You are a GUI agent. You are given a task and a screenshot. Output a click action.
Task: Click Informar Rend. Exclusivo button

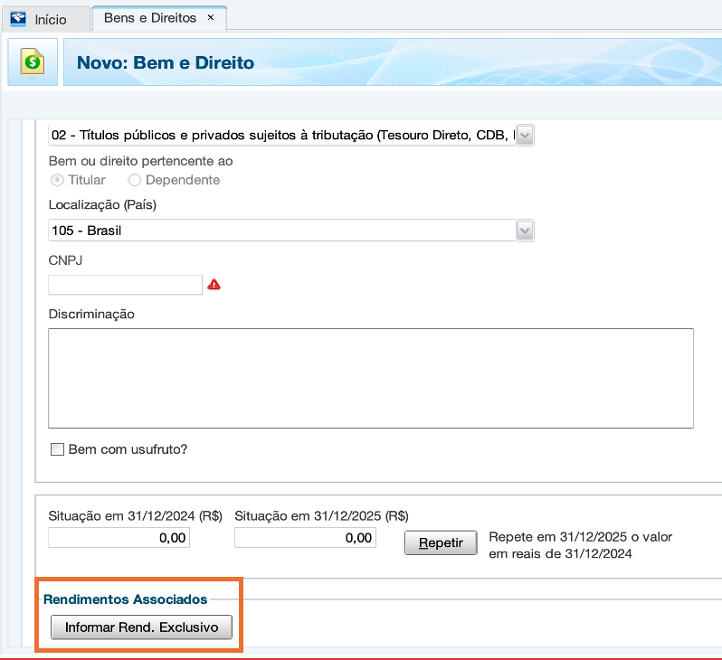tap(141, 627)
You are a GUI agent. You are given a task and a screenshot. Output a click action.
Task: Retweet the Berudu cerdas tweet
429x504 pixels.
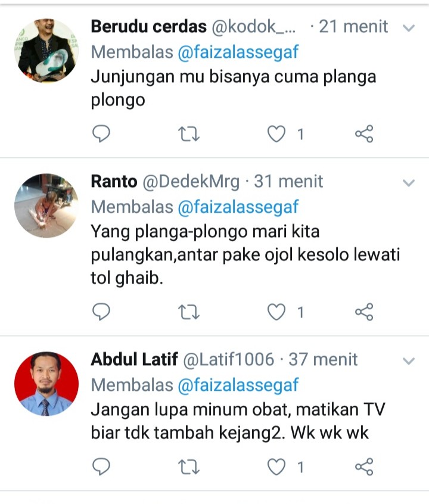point(189,133)
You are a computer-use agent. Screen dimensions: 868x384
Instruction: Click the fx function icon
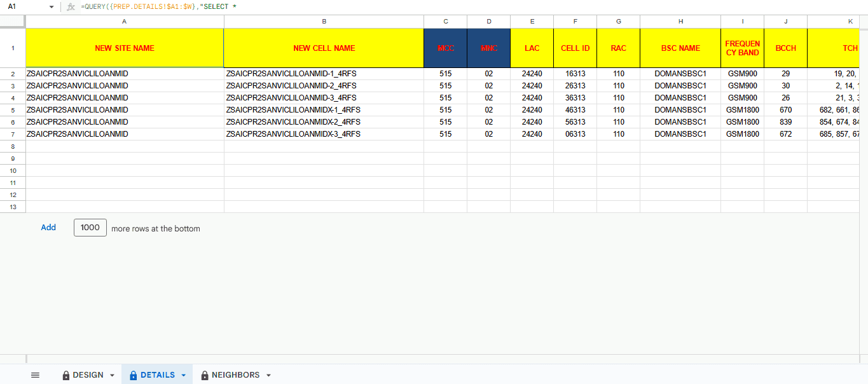[71, 6]
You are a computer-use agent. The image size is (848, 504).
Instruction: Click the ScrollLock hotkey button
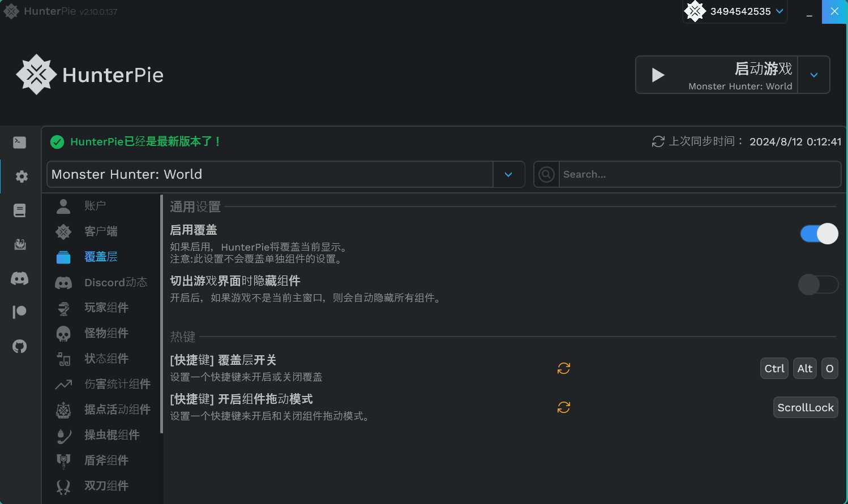[x=806, y=407]
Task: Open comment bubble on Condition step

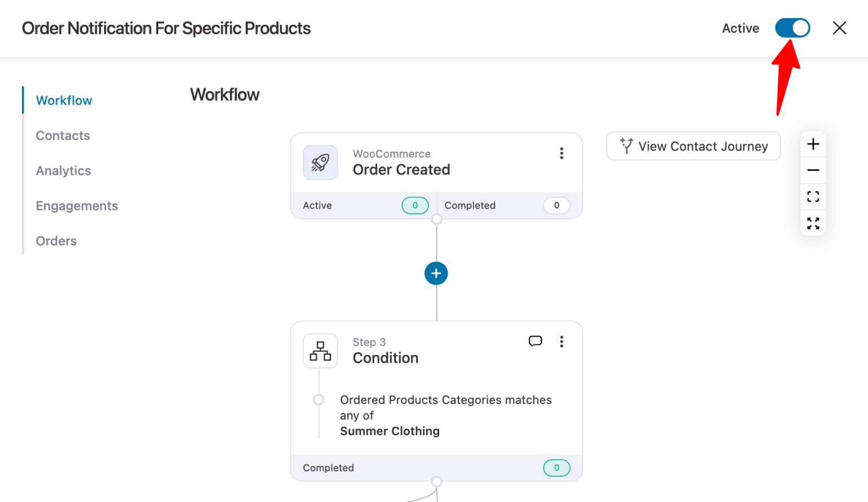Action: pyautogui.click(x=535, y=341)
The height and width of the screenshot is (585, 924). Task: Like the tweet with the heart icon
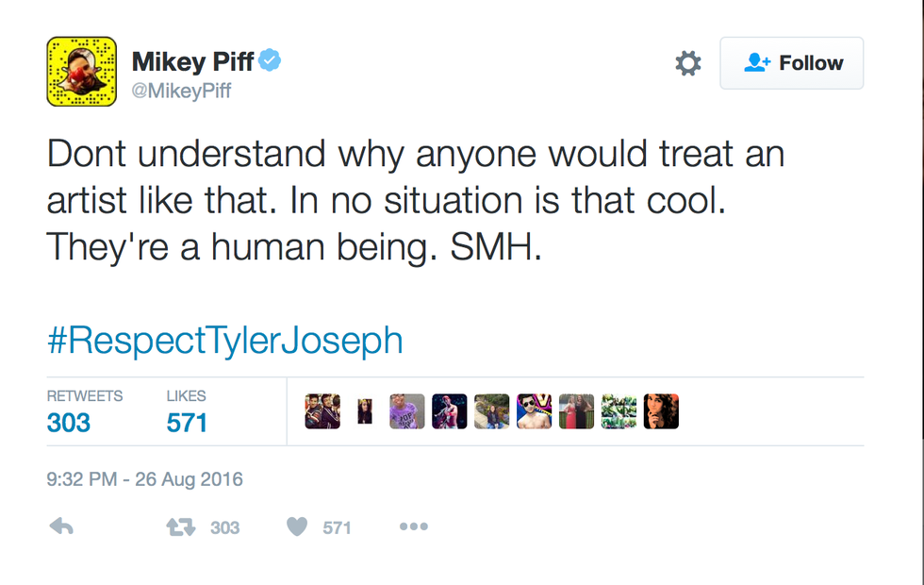pyautogui.click(x=297, y=527)
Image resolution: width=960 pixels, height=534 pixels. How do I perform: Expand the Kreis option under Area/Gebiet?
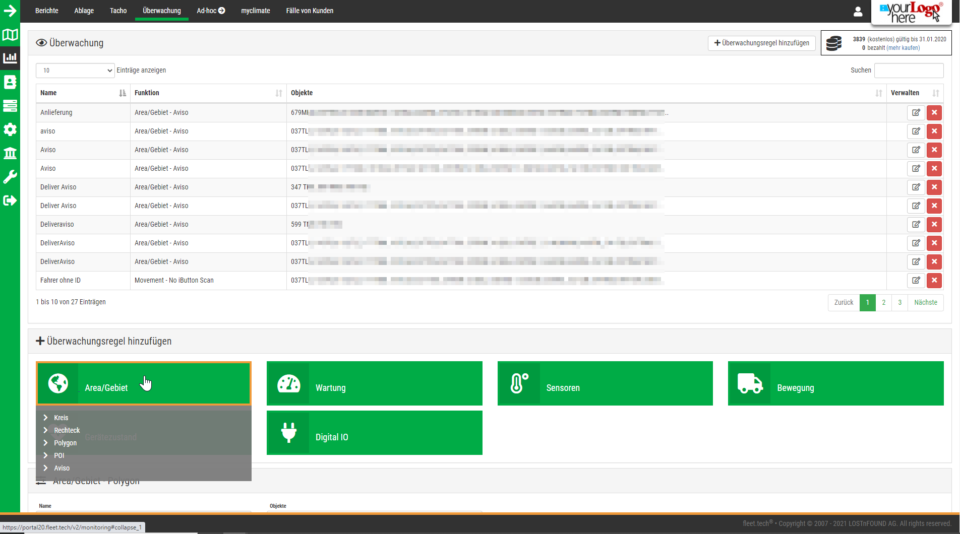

| WHAT TO PRODUCE |
With the pictures set aside, please write out all of the records above exactly.

| SOLUTION TO THIS EXERCISE |
You are a GUI agent. You are given a task and a screenshot. Output a click action.
Task: Click Informar Rend. Exclusivo button

tap(141, 627)
You are a GUI agent. You are given a task and a screenshot. Output a click action.
Task: Retweet the Berudu cerdas tweet
429x504 pixels.
point(189,133)
You are a computer-use agent. Screen dimensions: 868x384
Instruction: Click the fx function icon
[71, 6]
You are a computer-use agent. The image size is (848, 504).
Instruction: Click the ScrollLock hotkey button
[x=806, y=407]
Task: Open comment bubble on Condition step

Action: pyautogui.click(x=535, y=341)
The height and width of the screenshot is (585, 924). Task: Like the tweet with the heart icon
pyautogui.click(x=297, y=527)
Image resolution: width=960 pixels, height=534 pixels. How do I perform: Expand the Kreis option under Area/Gebiet?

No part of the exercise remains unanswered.